Tony Smith-Thompson, who has three children in public school and who has joined other parents in calling for a break with the city’s talented and meritorious program, said the mayor’s move was long overdue.
“In a city that has so much inequality – that has a history of so much inequality – establishing an exclusion system and then pretending that people are being able to compete equally. Competition because that’s what everyone should have,” Smith-Thompson said.
The program has given rise to legal challenges over the years, with opponents complaining that it has imposed a caste system in public schools.
“After years of fighting, the mayor has finally taken a step to end or end the institutionalization of racism in our school,” said Kaliris Salas, another parent.
A report published in June by UCLA’s Civil Rights Project was particularly disgusting.
Project Director Gary Orfield wrote in the report Forward, “The Supreme Court has ruled for two-thirds of a century that segregated schools are ‘inherently unequal’.”
Some Asian American activists have opposed breaking the program, arguing that it has given their children the opportunity to enroll in advanced schools and get out of poverty.
“It will especially hurt families who don’t have much and who don’t have access to private schools or charter schools – or who can’t afford to move out of New York City for better education for their children,” said Donghui Zhang, who is partly for low-income immigrants.
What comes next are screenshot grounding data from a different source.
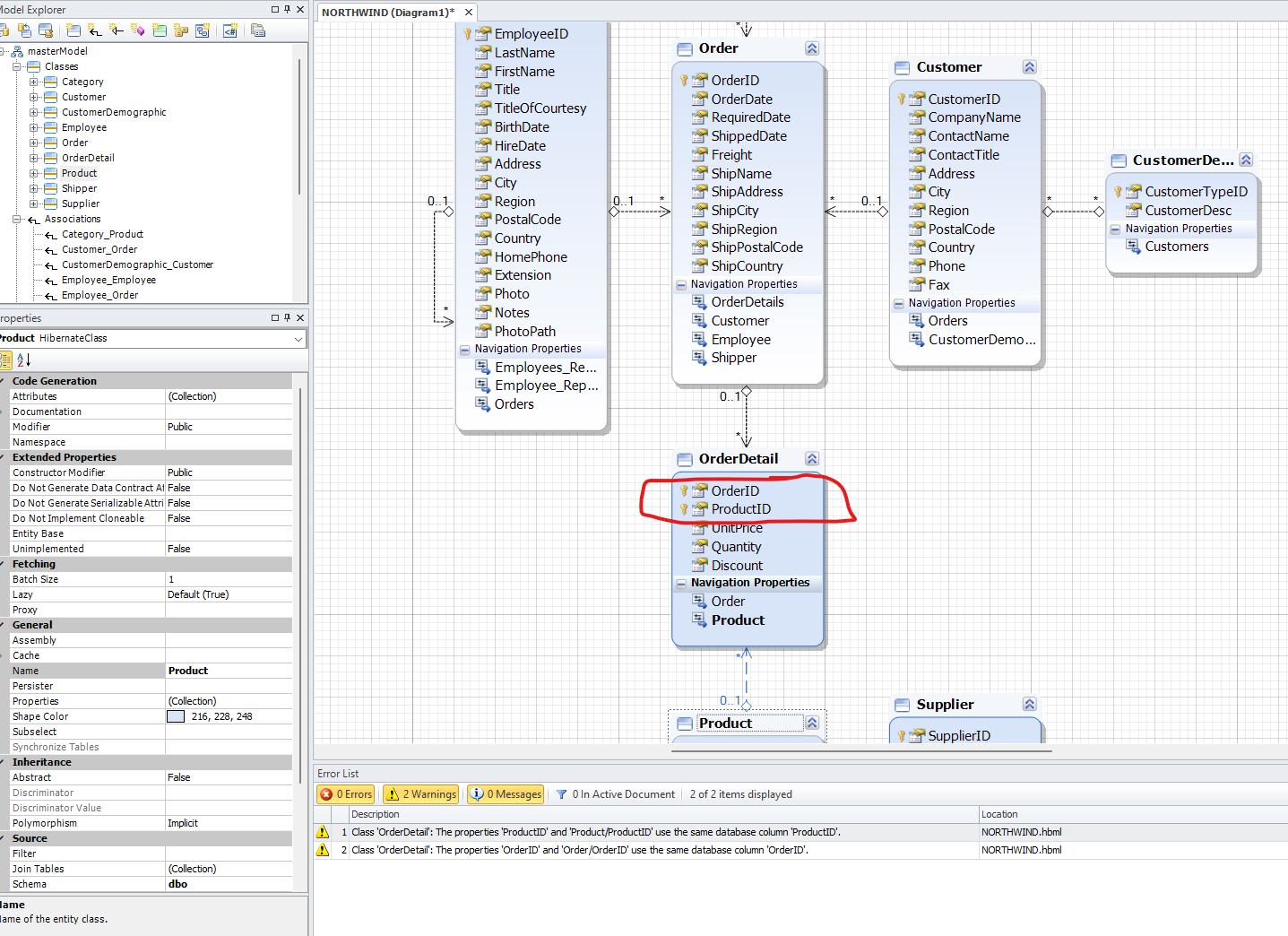Collapse Navigation Properties in Customer entity

898,303
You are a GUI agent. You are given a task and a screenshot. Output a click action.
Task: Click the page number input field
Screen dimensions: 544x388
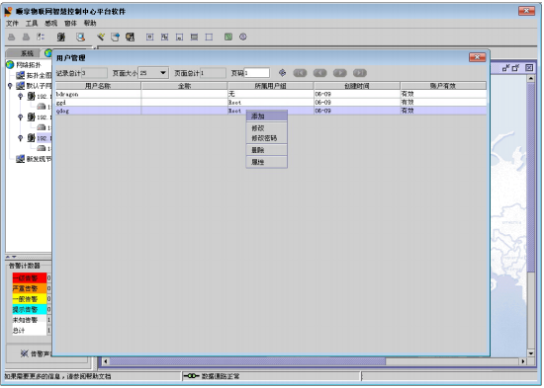(x=257, y=73)
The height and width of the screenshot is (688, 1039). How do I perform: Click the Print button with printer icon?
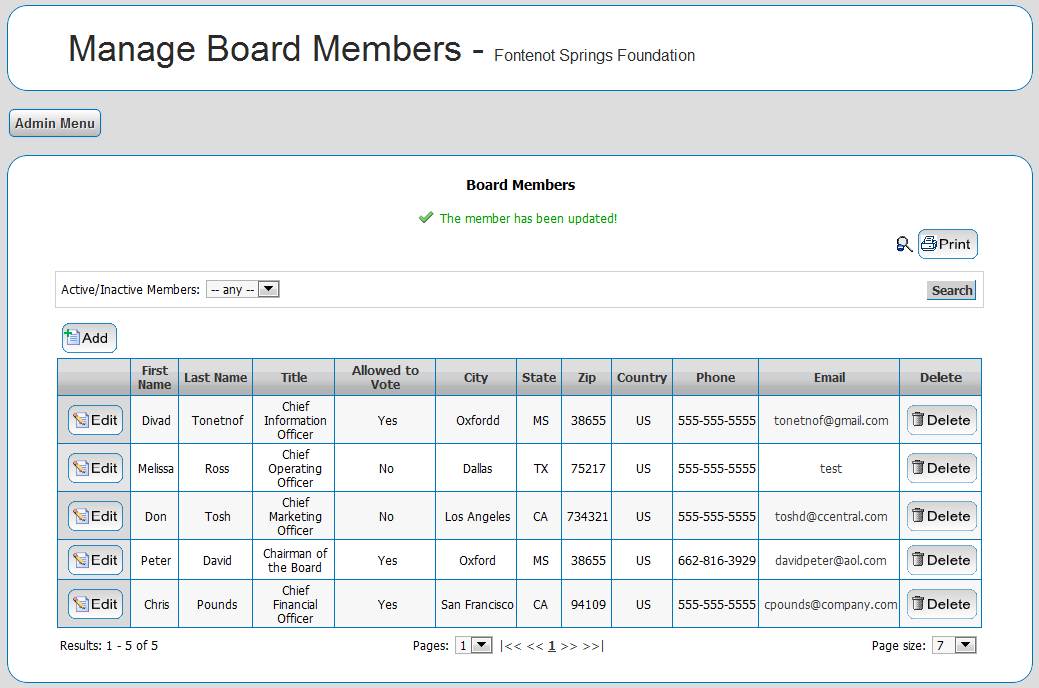pyautogui.click(x=947, y=244)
Campaigned for a seat on the City Council on a platform built on educational opportunities.
Place NYC, a group advocating for the expansion of the talented and meritorious program, said it was outraged that the mayor announced his plan without advanced notice. The party is planning a rally next week to protest the mayor’s move, which is expected to cause chaos among thousands of families.
Due to the deadline, De Blasio will leave office at the end of the year and much of the work of implementing the changes could fall on his successors.
“He threw a grenade into the room and left,” said Kaushik Das, the party’s leader and now a member of the city’s education council.
City education officials will hold community meetings in the coming months to discuss the changes with parents and teachers, and full details will be released just before de Blasio’s term expires.
The next mayor may change the program again.
Adams spokesman Evan Thiess said Democratic nominee Eric Adams, who is expected to be the next mayor in the November election, will evaluate the plan and reserve the right to implement the policy based on the needs of students and parents. .
“Obviously the education department needs to improve outcomes for children in low-income areas,” Thies said.
Republican mayoral candidate Curtis Sliva called de Blasio’s announcement “insulting” and said he would reschedule the program as soon as he became mayor.
There are currently 80 elementary schools in New York City that provide some quick guidance. City officials did not say in detail how much it would cost to expand it to all 800 primary schools.
The plan, called Brilliant NYC, will require the recruitment of additional teachers who are trained to provide that instruction.
“As a lifelong educator, I know every child in New York City has a talent that goes far beyond what a single test can achieve, and the Brilliant NYC Plan will unleash their strengths so they can succeed,” said Maisha Porter, the school’s chancellor.
The New York Times first reported the plan on Friday.